• [The request] Pull out every line of the entries below that contains the word "size" and copy each one in full.
= = = = =
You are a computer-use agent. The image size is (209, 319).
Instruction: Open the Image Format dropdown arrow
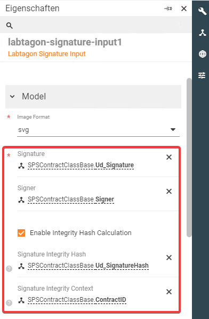coord(173,129)
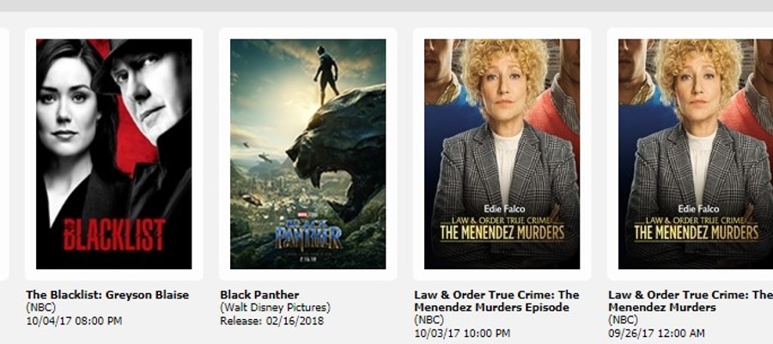Click the title The Blacklist: Greyson Blaise
Viewport: 773px width, 344px height.
[107, 295]
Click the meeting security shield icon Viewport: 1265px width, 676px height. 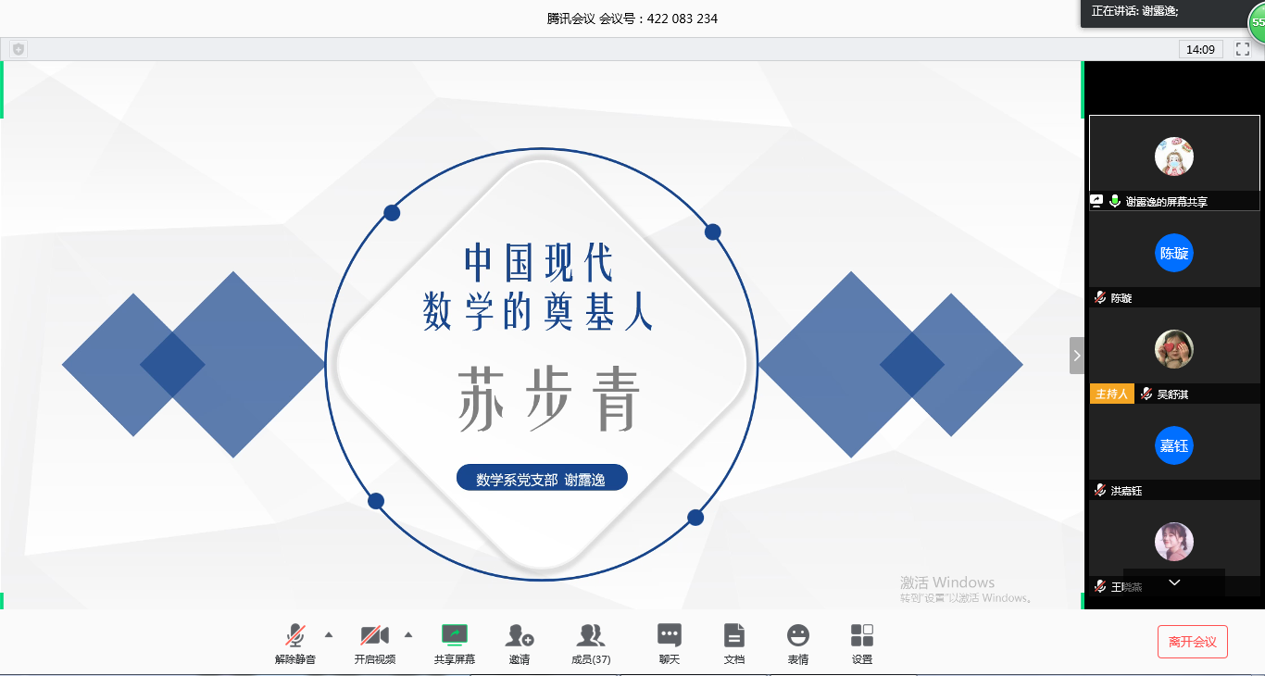(19, 49)
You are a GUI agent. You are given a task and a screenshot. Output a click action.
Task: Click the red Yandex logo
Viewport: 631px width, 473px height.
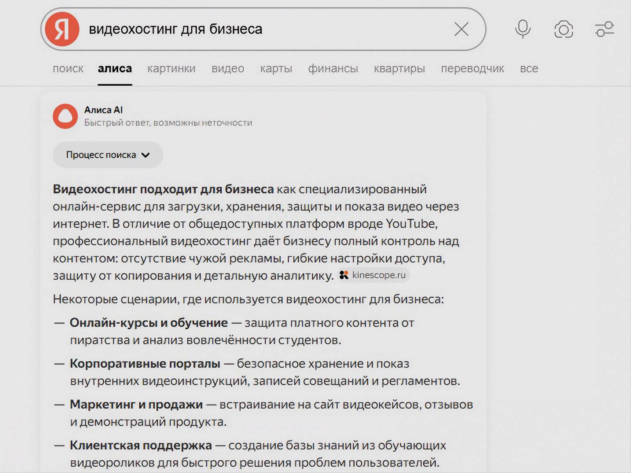[62, 29]
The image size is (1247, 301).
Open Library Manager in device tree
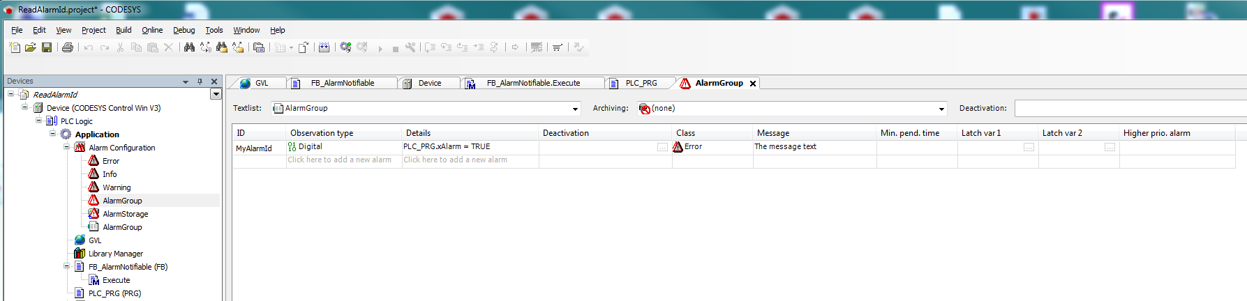point(115,254)
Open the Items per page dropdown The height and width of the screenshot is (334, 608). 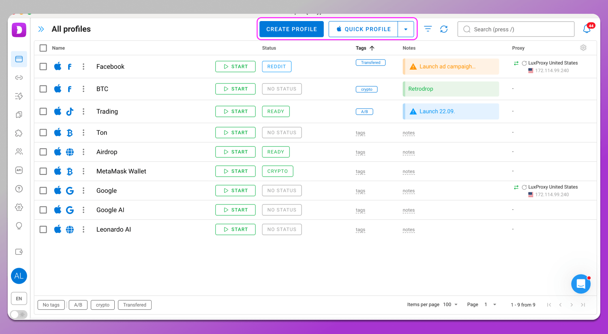[450, 305]

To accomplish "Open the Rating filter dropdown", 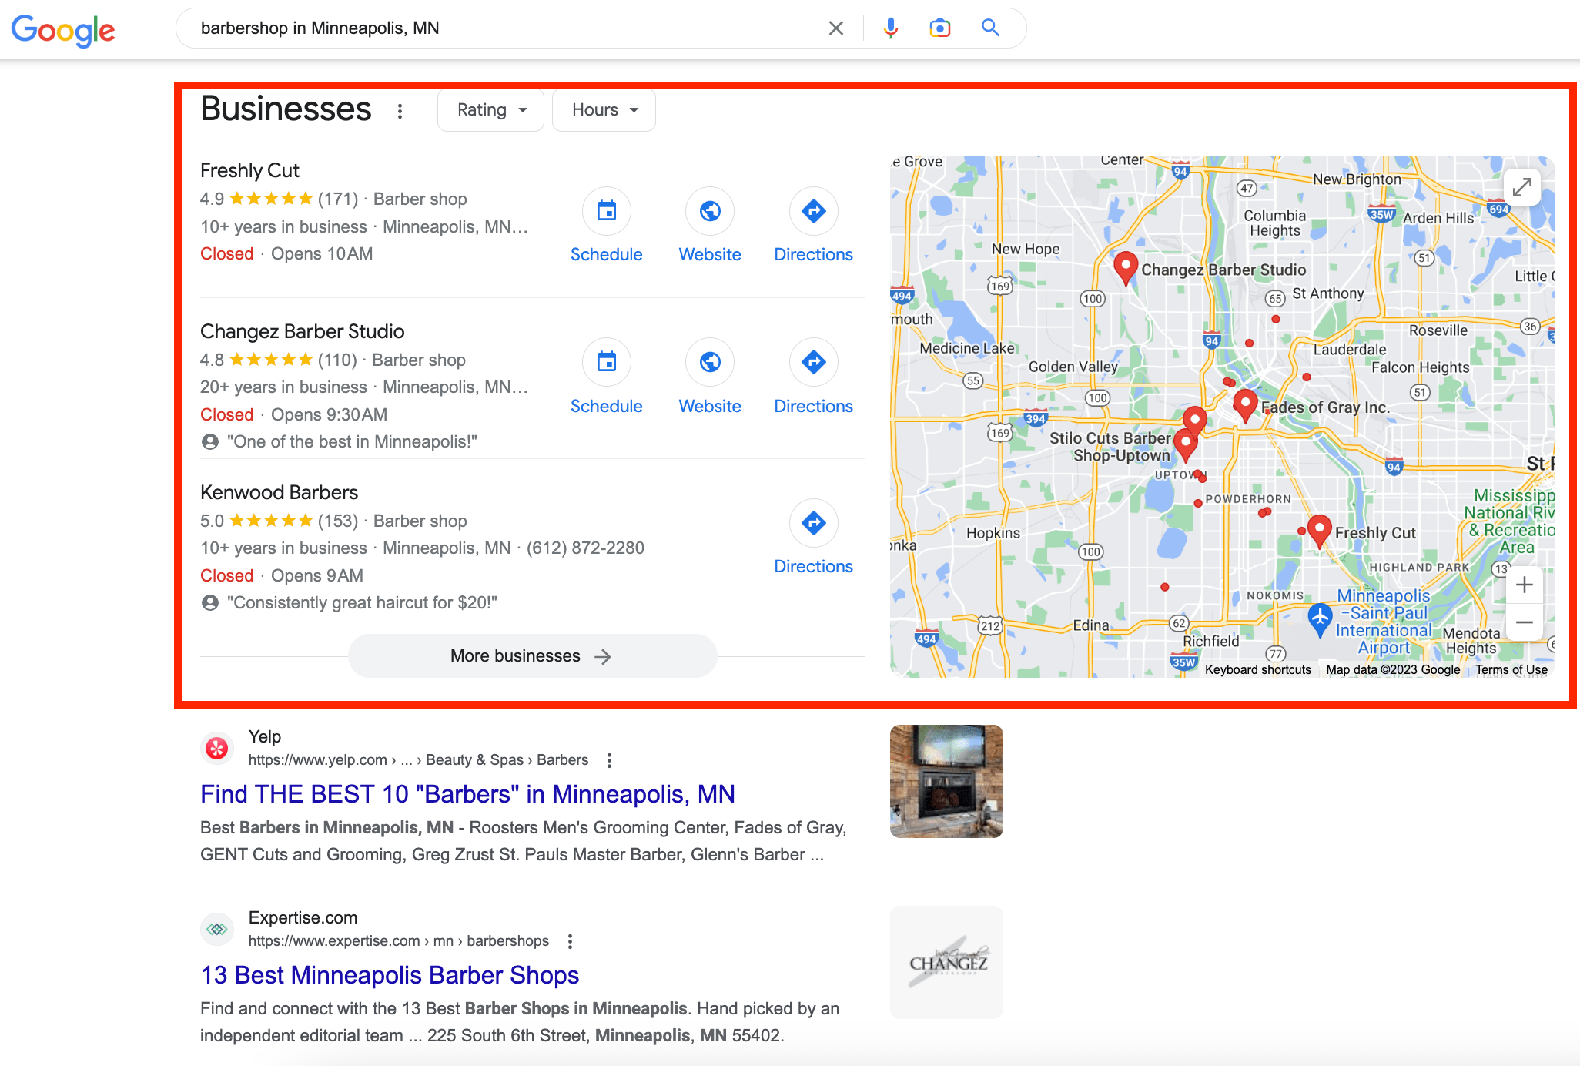I will click(490, 109).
= = = = =
• [Answer for the task]
You are a computer-use agent. The image size is (209, 319).
The image size is (1247, 301).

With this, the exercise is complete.